[Saved data entries]
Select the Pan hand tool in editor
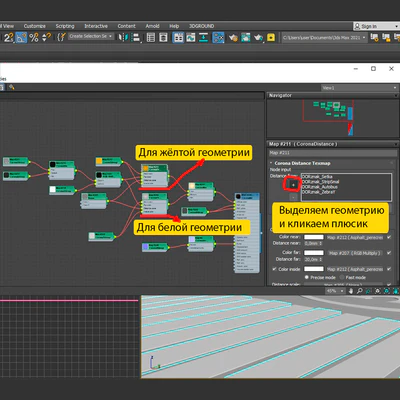400x400 pixels. (x=351, y=291)
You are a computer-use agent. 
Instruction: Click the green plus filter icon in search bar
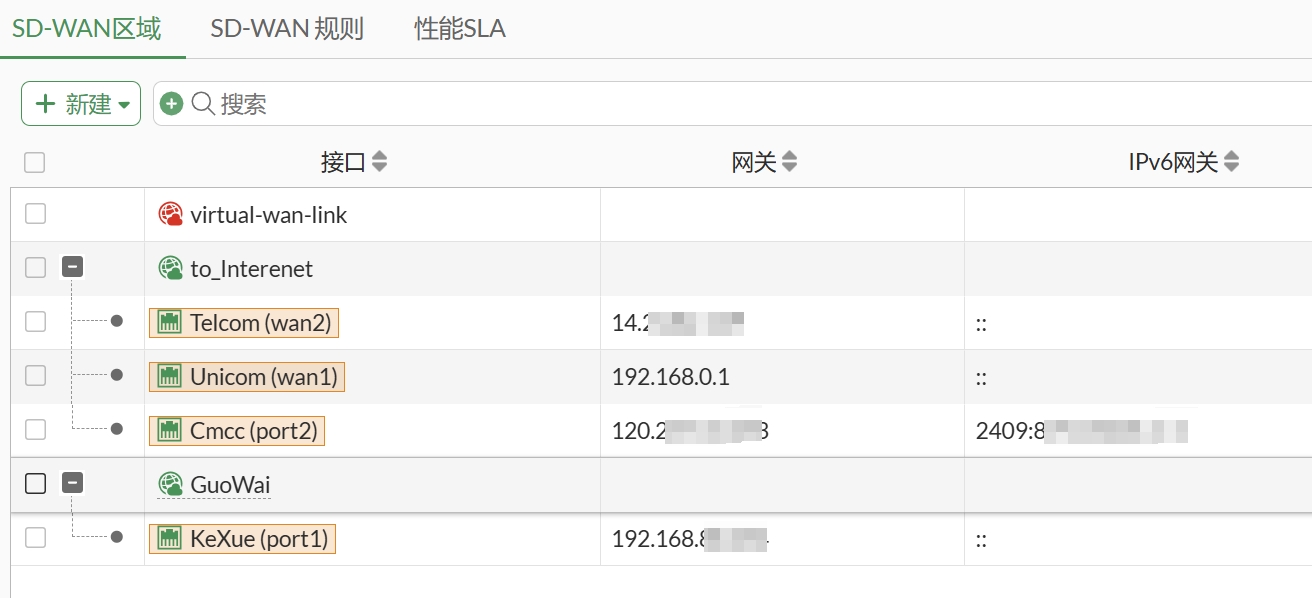point(172,103)
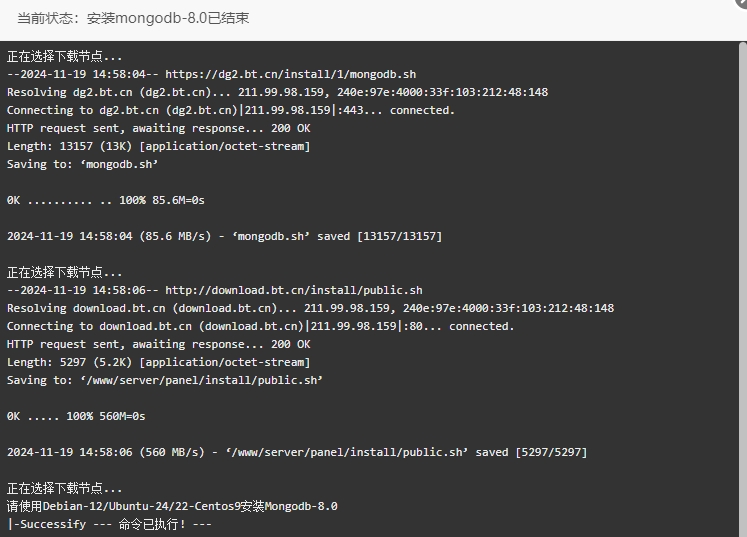Viewport: 747px width, 537px height.
Task: Click the dg2.bt.cn mongodb.sh URL
Action: [x=291, y=74]
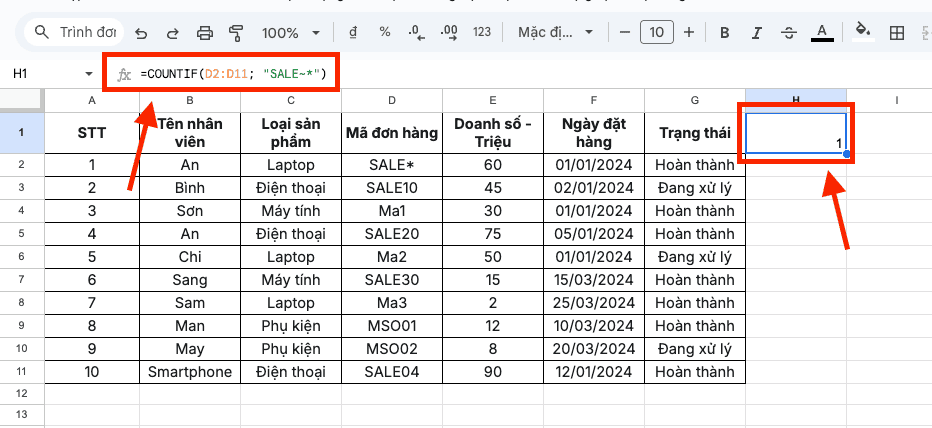The width and height of the screenshot is (932, 428).
Task: Click the Borders grid icon
Action: point(896,32)
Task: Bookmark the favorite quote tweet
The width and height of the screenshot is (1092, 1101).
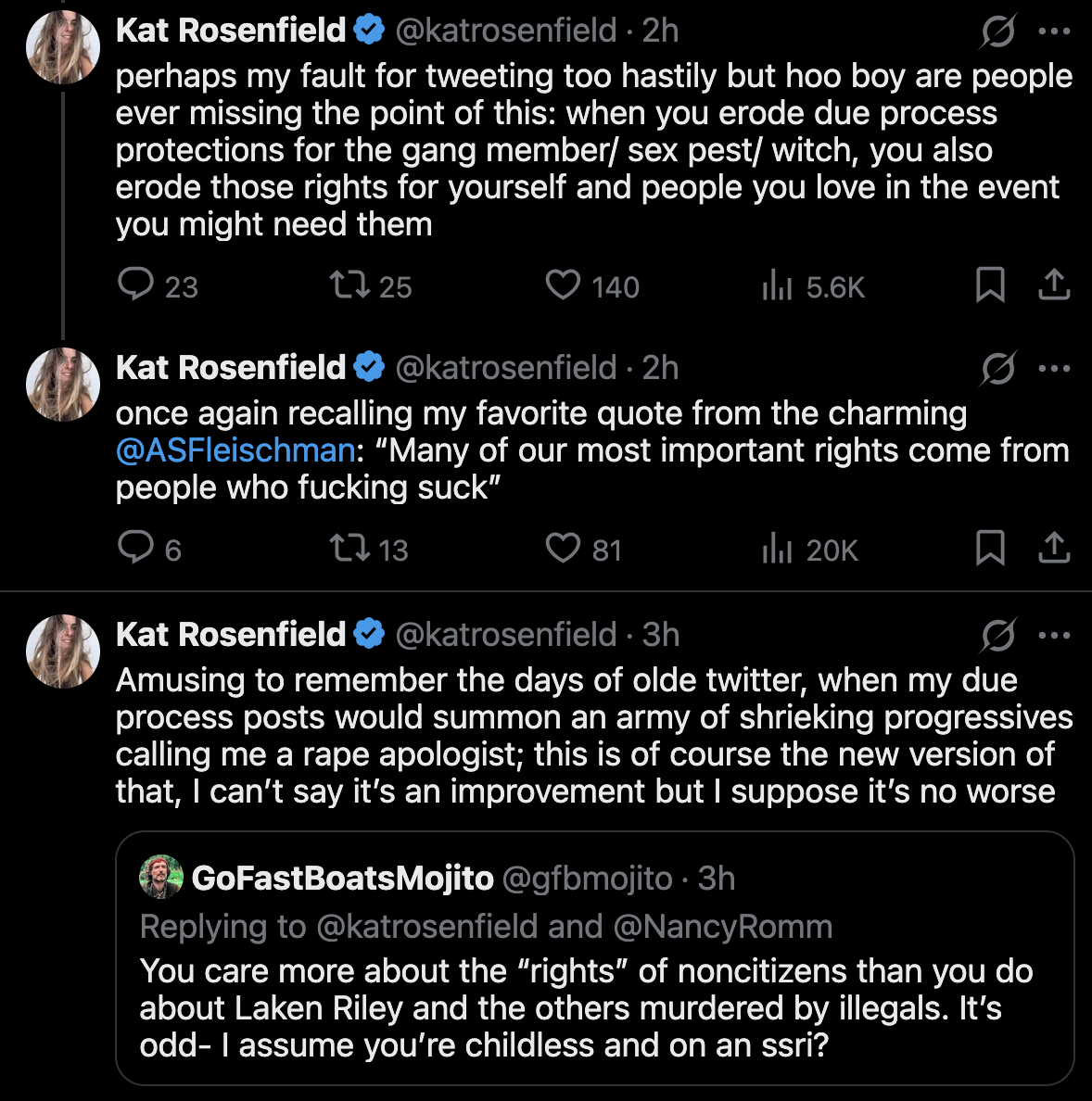Action: click(990, 548)
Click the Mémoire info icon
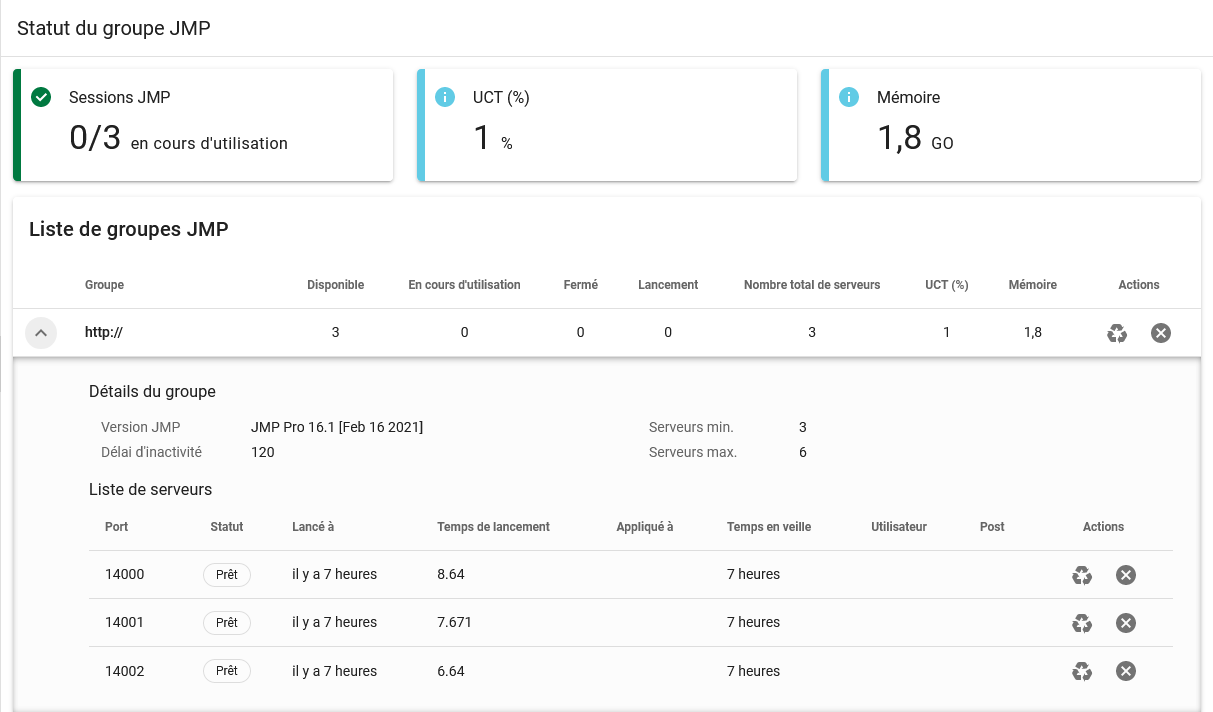The width and height of the screenshot is (1213, 712). (x=849, y=97)
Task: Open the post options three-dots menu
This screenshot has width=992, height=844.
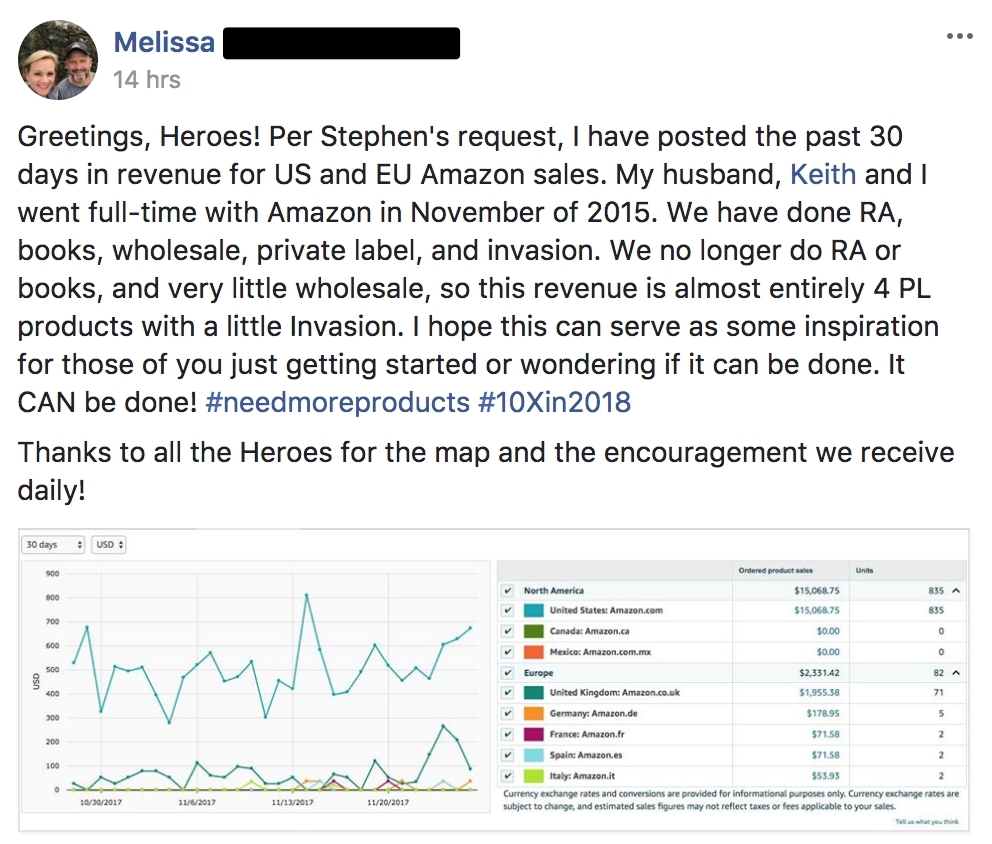Action: click(x=958, y=36)
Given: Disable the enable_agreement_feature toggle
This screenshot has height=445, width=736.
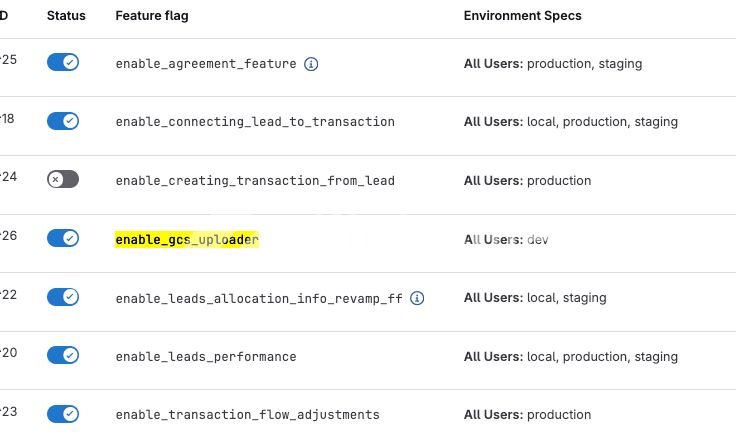Looking at the screenshot, I should point(63,63).
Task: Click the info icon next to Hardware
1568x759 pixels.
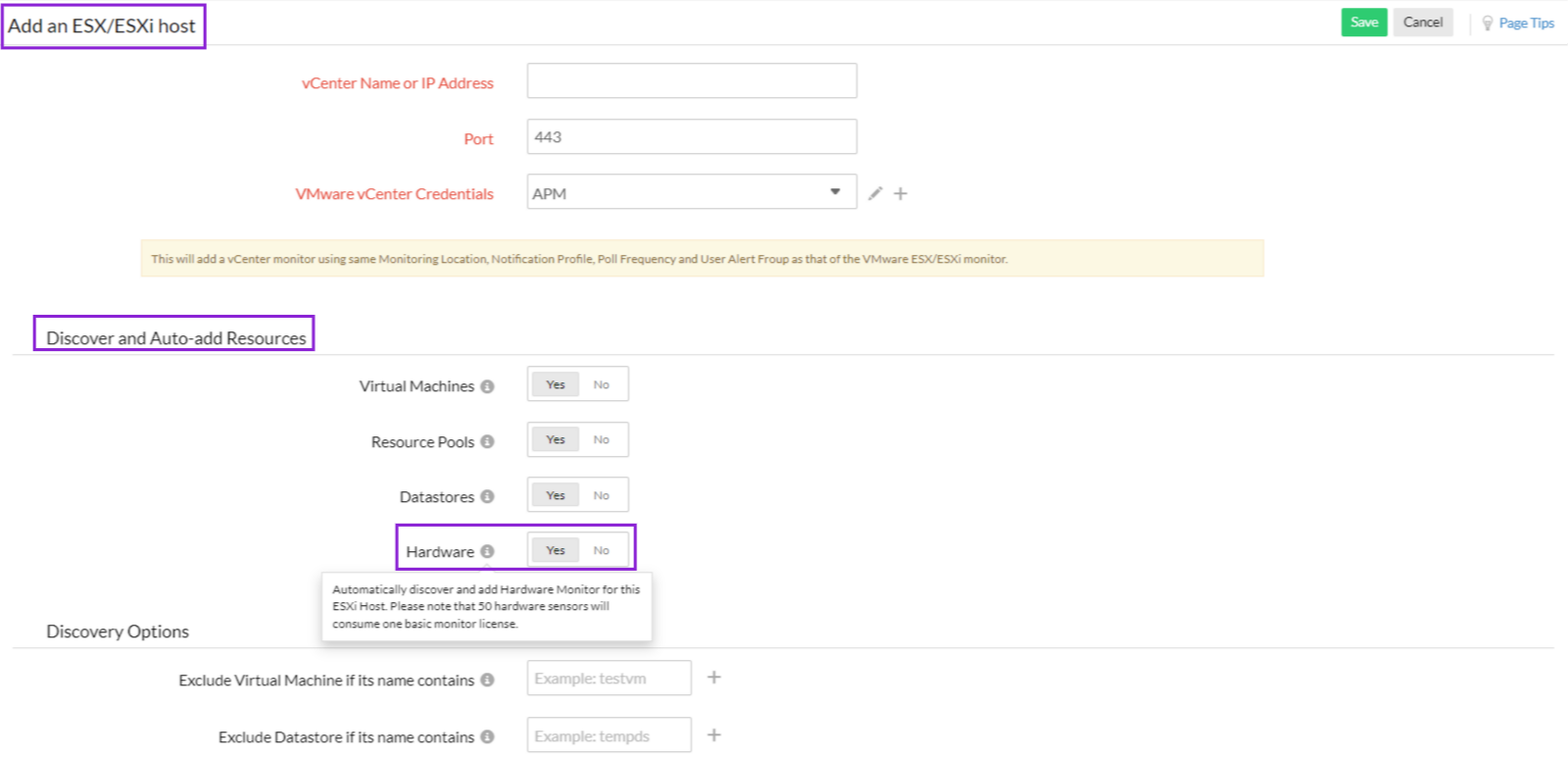Action: tap(487, 552)
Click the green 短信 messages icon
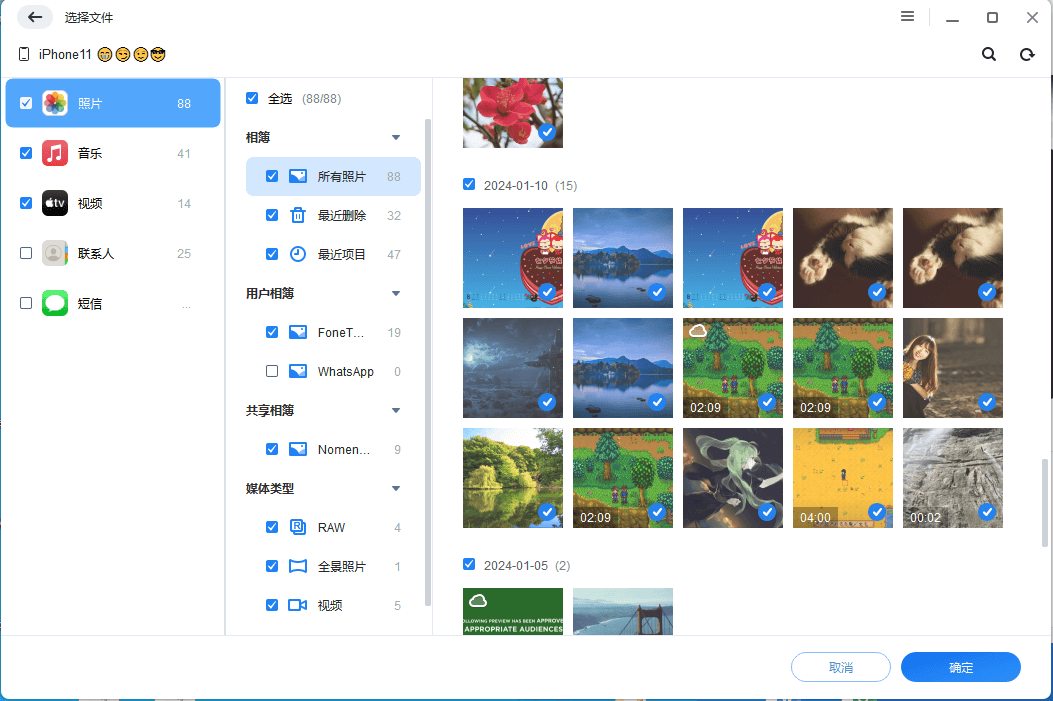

Exercise> Go through the data above and print exactly the lines from its first line through the line holding "You are a computer-use agent.", both included, leaving pictures aside.

Answer to this problem>
Select the Pan hand tool in editor
400x400 pixels. (x=351, y=291)
You are a computer-use agent. 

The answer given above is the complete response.